Employee engagement strategy: key questions to answer
Employee engagement is not about attitudes towards work, commitment or satisfaction. The key thing to understand is that employees need something tangible to be engaged with.
So what should you engage people with and how should you go about it? Well, the answer to this question is an employee engagement strategy.
Below we’ve come up with three intermediate questions that will help you start thinking about an engagement strategy for your organisation.
Q1: What is currently important to the organisation to get sufficient buy-in for an engagement programme?
This question is about organisational priorities and finding an area the organisation thinks is important enough to be the driving force behind an engagement initiative.
Imagine you’re a manufacturing firm: your products might be of lower quality than a competitor, causing you to lose market share. There’s an organisational imperative to improve product quality.
Part of this could be buying better raw materials. But you won’t create better products just by improving the raw materials. The key thing to understand is that employees need something tangible to be engaged with.
There’s the human side: how can staff contribute to creating the very best products on the market? This sounds like a great opportunity for an engagement strategy because the goal is clear and backed by the organisation.

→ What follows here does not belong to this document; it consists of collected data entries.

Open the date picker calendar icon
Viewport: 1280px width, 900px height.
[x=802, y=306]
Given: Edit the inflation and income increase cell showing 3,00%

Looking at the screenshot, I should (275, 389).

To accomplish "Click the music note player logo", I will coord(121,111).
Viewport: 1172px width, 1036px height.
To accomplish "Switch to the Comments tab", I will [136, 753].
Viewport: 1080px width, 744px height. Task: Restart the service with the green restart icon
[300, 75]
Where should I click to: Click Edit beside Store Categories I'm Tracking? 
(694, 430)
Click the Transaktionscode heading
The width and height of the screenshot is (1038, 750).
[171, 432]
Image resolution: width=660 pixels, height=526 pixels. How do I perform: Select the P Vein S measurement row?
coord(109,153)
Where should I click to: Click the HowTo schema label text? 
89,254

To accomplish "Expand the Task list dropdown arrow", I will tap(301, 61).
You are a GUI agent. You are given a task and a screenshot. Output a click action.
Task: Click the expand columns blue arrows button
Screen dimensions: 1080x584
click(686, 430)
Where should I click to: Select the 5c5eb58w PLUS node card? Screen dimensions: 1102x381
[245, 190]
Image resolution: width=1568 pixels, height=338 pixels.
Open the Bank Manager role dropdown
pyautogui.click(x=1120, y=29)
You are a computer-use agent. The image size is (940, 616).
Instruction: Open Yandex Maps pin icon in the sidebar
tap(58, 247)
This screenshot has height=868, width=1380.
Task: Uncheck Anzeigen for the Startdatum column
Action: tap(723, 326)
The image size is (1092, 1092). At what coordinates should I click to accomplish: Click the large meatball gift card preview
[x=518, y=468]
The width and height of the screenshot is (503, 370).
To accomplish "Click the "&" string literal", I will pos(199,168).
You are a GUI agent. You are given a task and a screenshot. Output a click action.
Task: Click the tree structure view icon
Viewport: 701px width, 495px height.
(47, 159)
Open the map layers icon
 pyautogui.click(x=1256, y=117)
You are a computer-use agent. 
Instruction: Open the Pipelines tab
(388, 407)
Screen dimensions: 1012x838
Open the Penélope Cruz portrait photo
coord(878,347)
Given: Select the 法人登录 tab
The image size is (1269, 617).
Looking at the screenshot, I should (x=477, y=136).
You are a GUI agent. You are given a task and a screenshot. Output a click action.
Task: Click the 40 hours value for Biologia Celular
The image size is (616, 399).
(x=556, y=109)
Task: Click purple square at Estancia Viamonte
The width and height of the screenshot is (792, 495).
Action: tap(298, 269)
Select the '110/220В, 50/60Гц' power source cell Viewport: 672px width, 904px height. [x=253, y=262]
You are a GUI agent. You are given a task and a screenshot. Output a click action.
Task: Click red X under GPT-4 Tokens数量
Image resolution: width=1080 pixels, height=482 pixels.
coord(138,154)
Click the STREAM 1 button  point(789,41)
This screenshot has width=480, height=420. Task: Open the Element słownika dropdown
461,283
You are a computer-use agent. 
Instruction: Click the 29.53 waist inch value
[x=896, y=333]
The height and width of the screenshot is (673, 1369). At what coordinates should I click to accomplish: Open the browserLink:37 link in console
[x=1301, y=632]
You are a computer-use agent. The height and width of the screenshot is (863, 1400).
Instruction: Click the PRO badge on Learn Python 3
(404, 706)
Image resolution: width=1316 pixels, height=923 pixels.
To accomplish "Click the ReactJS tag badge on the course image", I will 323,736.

Q2: How can you make it clear to employees a) why it’s important and b) what action they need to take?
If you’re trying to drum up enthusiasm for taking action (which is what engagement essentially is), people must get why the organisation is focusing on this particular area. There has to be a need, not just a want.
You need to share pertinent information, so in the example of the manufacturing organisation, it must be clear what the consequences of poor products on the market will be. Not just a loss in sales but all the human elements, such as unsatisfied customers or potential redundancies.
You also need to understand your audience so you can engage them in the right way. In our manufacturing company above, for example, design staff may look aghast when you point out how a design flaw is costing the business money, but this may not resonate with the customer service team.
Finally, you must make it clear what everyone can do to move the dial, because once you’ve engaged them with the problem, you then need to identify and highlight the levers they can pull to impact results.
Q3: How can you measure whether the initiative has been a success?
If an initiative is serious enough to get senior leader attention, there must be a way to measure it to show that progress has been made. If you can prove the success of an engagement programme, you’re more likely to get the budget in future.
There are two crucial steps here: first is establishing the success criteria from the outset.
In the manufacturing example above, core metrics could be to sell more products, reduce the number of complaints and increase market share.
In each team you’ll have more specific goals, such as improving design features or providing better customer service to improve the overall product.
And don’t forget: it’s much better to underpromise and overdeliver when discussing what will be achieved.
Ultimately, coming up with an engagement strategy isn’t rocket science but you need to be clear what the organisation is trying to achieve, how each person contributes and how you can get their buy-in, and what success looks like for the project.